Il faut aussi noter l’influence plus récente mais croissante d’intellectuels catholiques conservateurs sur le Parti républicain, que la chercheuse et professeure Blandine Chelini-Pont (Aix-Marseille Université ) a qualifié de « colonisation catholique de la droite américaine ». De plus en plus apparente depuis la fin des années 2000, cette influence est illustrée par les nombreux convertis de la vie politique (Newt Gingrich, Paul Ryan, Jeb Bush), oule fait que, si Amy Coney Barrett est confirmée [dans les prochaines semaines], la Cour suprême comptera six juges catholiques sur neuf, une première historique. Ce conservatisme catholique, [écrit la chercheuse], « repose sur une relecture de l’ordre politique américain, dans ses origines mêmes, non plus comme un ordre libéral, mais comme un ordre républicain chrétien » devant rester fidèle aux intentions des Pères fondateurs « qui avaient placé leur pays sous la guidance de Dieu ».
Pourquoi la politique étrangère constitue-t-elle un élément essentiel du credo des nationalistes ?

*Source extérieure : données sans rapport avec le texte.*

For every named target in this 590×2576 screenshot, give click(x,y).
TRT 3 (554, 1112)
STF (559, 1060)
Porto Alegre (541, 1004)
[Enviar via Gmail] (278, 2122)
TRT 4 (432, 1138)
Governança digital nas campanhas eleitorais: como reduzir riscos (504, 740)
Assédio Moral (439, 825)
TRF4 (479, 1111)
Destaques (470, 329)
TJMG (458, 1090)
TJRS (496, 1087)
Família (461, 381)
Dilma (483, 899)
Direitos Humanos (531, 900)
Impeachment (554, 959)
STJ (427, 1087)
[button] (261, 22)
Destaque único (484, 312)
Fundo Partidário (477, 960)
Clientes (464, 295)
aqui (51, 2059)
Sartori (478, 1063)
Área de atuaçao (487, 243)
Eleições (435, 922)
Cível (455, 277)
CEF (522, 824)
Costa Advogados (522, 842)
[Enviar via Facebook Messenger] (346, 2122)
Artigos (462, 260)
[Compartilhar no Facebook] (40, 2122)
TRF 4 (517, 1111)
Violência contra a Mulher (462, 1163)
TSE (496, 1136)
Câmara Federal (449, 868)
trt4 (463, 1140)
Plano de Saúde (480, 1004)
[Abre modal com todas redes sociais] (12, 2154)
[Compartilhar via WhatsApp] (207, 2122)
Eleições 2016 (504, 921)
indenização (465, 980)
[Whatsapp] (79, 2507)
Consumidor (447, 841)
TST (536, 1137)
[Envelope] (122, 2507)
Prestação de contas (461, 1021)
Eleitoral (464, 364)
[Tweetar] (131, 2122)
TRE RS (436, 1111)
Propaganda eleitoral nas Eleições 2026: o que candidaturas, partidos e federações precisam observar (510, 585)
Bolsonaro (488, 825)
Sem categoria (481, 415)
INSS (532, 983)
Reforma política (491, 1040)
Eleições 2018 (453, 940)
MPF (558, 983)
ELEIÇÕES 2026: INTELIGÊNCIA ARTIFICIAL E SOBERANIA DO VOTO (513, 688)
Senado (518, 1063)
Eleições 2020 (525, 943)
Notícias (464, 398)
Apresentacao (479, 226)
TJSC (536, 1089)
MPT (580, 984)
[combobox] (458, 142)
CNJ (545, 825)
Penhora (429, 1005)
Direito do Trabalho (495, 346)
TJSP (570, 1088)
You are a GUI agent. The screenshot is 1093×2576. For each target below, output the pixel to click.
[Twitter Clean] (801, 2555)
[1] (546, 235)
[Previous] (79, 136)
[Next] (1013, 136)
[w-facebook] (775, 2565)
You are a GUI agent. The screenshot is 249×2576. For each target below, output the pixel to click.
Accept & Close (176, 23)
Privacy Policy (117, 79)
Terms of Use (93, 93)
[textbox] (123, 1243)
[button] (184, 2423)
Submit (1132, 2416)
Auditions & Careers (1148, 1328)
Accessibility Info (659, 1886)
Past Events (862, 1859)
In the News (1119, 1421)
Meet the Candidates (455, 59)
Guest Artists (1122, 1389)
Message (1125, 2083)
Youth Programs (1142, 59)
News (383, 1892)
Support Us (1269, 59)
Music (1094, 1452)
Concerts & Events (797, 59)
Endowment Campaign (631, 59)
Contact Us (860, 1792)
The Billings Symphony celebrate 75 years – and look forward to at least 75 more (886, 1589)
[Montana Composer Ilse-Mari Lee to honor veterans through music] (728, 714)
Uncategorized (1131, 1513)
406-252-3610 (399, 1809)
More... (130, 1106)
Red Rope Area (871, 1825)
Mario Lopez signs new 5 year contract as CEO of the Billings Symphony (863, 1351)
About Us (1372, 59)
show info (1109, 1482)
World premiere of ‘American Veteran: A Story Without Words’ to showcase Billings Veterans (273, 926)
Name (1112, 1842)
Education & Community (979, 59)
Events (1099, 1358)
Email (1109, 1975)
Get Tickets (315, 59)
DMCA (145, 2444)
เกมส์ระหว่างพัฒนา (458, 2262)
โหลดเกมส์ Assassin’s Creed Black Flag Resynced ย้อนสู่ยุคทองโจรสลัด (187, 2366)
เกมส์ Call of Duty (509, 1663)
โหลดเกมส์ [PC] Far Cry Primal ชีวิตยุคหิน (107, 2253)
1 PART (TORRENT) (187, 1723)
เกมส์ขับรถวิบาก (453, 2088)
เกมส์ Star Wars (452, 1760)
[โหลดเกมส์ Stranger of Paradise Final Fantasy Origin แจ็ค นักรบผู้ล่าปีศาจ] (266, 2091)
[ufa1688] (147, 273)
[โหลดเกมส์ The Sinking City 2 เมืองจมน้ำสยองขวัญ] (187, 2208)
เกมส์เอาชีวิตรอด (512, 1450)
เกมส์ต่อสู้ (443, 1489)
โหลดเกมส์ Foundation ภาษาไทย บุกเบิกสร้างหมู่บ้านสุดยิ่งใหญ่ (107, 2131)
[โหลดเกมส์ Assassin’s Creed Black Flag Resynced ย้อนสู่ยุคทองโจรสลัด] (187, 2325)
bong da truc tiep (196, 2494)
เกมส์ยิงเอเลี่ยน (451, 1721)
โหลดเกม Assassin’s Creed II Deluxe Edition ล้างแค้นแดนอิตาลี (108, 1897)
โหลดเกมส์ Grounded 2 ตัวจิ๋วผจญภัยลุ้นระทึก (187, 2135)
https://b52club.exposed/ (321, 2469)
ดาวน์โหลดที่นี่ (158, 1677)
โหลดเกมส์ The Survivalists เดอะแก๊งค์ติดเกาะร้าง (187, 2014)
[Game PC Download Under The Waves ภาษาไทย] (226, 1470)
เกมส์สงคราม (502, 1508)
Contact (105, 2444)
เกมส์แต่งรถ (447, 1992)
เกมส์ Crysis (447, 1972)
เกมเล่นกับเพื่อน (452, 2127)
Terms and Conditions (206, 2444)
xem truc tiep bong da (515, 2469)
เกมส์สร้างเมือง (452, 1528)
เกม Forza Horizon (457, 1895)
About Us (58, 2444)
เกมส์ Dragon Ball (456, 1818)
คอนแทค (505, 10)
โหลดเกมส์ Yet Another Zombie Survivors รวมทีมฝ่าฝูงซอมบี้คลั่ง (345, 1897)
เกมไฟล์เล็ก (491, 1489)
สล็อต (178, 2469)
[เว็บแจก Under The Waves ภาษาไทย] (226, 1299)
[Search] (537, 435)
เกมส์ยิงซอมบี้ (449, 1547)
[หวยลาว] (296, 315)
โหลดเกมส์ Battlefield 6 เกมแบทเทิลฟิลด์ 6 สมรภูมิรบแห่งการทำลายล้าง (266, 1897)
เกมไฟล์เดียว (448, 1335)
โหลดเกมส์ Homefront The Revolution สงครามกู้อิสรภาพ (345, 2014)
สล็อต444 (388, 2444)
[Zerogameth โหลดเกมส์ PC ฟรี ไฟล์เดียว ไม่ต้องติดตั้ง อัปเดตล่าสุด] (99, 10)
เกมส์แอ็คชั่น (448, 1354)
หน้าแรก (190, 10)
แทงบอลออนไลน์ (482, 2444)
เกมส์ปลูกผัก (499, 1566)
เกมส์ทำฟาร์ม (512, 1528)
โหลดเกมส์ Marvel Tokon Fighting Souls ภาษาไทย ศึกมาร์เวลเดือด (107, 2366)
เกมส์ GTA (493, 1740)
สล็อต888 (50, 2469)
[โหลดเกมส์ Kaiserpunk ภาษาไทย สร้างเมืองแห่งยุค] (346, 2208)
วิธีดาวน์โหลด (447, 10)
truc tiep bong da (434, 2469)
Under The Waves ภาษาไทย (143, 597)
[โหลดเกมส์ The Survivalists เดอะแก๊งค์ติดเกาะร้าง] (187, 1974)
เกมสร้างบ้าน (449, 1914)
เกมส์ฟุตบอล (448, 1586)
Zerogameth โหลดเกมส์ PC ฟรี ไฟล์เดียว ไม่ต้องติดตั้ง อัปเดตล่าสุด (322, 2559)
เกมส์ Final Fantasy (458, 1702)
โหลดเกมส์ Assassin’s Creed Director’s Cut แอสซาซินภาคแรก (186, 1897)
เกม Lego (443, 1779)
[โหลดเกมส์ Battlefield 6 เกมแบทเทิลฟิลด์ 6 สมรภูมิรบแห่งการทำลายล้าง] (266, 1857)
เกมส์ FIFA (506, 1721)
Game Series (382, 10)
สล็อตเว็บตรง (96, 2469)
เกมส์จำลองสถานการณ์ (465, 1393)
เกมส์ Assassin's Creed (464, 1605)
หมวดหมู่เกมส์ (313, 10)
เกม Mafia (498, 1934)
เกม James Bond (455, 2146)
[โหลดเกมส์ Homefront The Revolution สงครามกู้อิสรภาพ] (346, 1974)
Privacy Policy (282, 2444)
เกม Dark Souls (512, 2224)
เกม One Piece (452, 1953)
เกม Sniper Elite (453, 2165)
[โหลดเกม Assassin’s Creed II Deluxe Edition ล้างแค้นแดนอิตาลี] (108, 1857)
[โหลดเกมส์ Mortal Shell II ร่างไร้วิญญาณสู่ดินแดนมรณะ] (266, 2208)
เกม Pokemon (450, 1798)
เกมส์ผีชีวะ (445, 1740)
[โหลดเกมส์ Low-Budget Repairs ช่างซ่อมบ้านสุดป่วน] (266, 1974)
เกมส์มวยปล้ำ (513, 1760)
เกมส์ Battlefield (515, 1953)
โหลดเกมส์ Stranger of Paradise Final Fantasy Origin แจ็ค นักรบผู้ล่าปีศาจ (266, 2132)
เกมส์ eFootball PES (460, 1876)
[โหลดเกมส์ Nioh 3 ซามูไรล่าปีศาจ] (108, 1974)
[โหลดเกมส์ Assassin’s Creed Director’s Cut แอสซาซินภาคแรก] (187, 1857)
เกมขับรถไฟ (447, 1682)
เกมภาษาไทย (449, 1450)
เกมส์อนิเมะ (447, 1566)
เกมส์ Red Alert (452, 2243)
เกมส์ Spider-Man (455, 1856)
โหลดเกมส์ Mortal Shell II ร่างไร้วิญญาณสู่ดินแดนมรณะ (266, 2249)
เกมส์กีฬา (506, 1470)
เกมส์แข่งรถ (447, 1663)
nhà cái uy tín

Parmi les promesses de Trump en 2016, il y avait celle de redéfinir le rapport américain au reste du monde (sur le commerce, l’immigration, la « fin des guerres sans fin », les « alliés qui profitent de l’Amérique »). Chez les nationaux-conservateurs, on retrouve ces aspects avec une vision du monde qui mêle la lecture civilisationniste de Samuel Huntington, le prisme « nationalistes contre globalistes » d’Hazony, mais aussi l’obsession souverainiste de longue date d’une partie des républicains (John Bolton) comme des intellectuels du Claremont Institute : la Constitution américaine est considérée comme la seule source de légitimité et de droit, ce qui explique aussi pourquoi l’Union européenne représente une telle hérésie à leurs yeux.
Ces nationalistes envisagent leur combat dans le cadre d’un double affrontement : à l’intérieur, contre une élite favorable à la gouvernance mondiale (« globaliste ») et au multiculturalisme (« cosmopolite ») ; à l’international, contre ceux qui veulent la fin de l’Occident (« la Chine et l’islam politique », pour les citer). Mais là où Hazony, comme Pompeo, parle de redéfinir les alliances en accord avec ces principes, d’autres, comme l’animateur de Fox News Tucker Carlson (proche de Trump et dont l’émissionest la deuxième plus regardée aux Etats-Unis), défendent un authentique isolationnisme qui envisage la politique étrangère comme la défense de l’intérêt américain redéfini au minimum par la sécurité du territoire, la protection des frontières, la défense des entreprises américaines.
Le trumpisme va-t-il survivre à Trump ?
Ce qui va survivre, c’est cette redéfinition nationaliste religieuse du Parti républicain, un conservatisme national débarrassé des outrances verbales de Trump, sans le soutien aux suprémacistes blancs : elle est d’ailleurs bien représentée au niveau judiciaire désormais, ce qui sera sans doute le principal héritage de la présidence Trump. De même, la réhabilitation du rôle de l’Etat dans l’économie, au moins pour faire face à la Chine, devrait également survivre à Trump, quel que soit le résultat de l’élection prochaine. Au-delà, on voit déjà se dessiner plusieurs camps, avec des distinctions selon le degré et l’intensité de la fidélité au trumpisme : il y a les « héritiers » « princiers » (la famille Trump) ou directs (Pence, Pompeo, DeSantis) ; les jeunes réformateurs biberonnés au trumpisme (Hawley, Cotton, Rubio) ou partisans d’une certaine restauration (Cruz, Haley). La seule certitude, c’est que l’après-Trump commencera dès le 4 novembre prochain, quel que soit le résultat.